Enunciado
Reescreva em forma de lista o parágrafo do texto que começa por "Na verdade, a paixão não só surgiu", mantendo os factos principais.

Texto para ler
___

Um artista contemplador da (nossa) desgraça

Se trabalhar a arte através da música, da dança, do teatro, do cinema e da pintura fosse tão genuíno, ligando as vivências do povo aos seus costumes, Moçambique não seria, talvez, importador de quase tudo o que se consome nestas áreas. A 28 de Maio passado, Júlio Silva lançou um novo trabalho cinematográfico que se chama “A quem pertence a terra?”, uma história sobre a frequente disputa pela posse de terrenos no país, narrada em 61 minutos. Ao @Verdade, Júlio Silva fala desta obra e do seu amor pela sétima arte. Acompanhe….

@Verdade: Quando e como surge o amor pelo cinema?

Júlio Silva: O amor pela cinematografia surgiu em 2010. Mas um pouco antes desse ano eu fazia um programa na Televisão de Moçambique, que se chamava VIBEAT MANIA, onde produzia e compunha todo o trabalho do programa. Nessa altura, o trabalho que eu realizava fez com que ganhasse mais experiência no ofício da imagem, interacção, gestos e muito mais. Depois dessa experiência decidi fazer um filme para mim.

Na verdade, a paixão não só surgiu na televisão, mas, também, ao longo dos meus 15 anos como investigador da cultura moçambicana (…), a interpretar os ritmos, as danças tradicionais e os hábitos dos povos. Devido a essa ligação com a população senti necessidade de fazer um documentário que narrasse todas as minhas vivências junto das comunidades.

No princípio quis fazer um livro, mas depois de ter assistido, pela primeira vez, ao filme do cineasta moçambicano João Ribeiro intitulado “O Voo do Flamingo” (beseado num livro de Mia Couto) resolvi agarrar nas minhas histórias, nos contos e nos mitos que ouvi e criar uma obra cinematográfica que falasse exactamente das experiências de vida do povo. Foi daí que saiu o “Xicuembo”, o meu primeiro filme.

___

Dados guardados:
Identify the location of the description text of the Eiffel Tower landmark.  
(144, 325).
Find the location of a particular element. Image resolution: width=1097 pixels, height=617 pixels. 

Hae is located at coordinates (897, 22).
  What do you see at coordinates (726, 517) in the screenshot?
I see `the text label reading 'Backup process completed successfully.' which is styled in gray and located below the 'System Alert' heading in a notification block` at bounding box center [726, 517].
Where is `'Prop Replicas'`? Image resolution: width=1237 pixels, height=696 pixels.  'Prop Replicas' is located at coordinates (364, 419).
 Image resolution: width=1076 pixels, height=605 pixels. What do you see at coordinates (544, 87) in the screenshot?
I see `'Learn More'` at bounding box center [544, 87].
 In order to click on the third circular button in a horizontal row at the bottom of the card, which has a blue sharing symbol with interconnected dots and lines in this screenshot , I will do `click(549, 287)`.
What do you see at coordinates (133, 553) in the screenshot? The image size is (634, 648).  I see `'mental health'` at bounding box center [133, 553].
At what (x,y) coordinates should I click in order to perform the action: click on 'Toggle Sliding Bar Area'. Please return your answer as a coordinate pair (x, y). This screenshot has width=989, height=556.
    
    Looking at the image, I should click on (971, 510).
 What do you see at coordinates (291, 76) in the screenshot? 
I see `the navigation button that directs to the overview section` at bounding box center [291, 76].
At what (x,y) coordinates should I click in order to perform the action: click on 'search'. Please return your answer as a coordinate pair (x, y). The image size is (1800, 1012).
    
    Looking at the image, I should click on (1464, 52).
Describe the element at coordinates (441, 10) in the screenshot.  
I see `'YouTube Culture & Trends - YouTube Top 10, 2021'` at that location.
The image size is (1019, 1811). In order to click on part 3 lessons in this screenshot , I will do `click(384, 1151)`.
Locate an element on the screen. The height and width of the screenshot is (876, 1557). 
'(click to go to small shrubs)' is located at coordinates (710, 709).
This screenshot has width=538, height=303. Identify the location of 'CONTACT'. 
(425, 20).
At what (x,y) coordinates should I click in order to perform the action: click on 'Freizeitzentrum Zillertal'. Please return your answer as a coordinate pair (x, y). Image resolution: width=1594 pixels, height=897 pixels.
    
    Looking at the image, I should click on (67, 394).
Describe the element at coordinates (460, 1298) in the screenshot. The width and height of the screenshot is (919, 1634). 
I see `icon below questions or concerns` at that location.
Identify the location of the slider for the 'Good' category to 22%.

___

Resposta
- A paixão de Júlio Silva pelo cinema não surgiu apenas na televisão.
- Nasceu também ao longo dos seus 15 anos como investigador da cultura moçambicana, a interpretar os ritmos, as danças tradicionais e os hábitos dos povos.
- Essa ligação à população levou-o a sentir necessidade de fazer um documentário sobre as suas vivências junto das comunidades.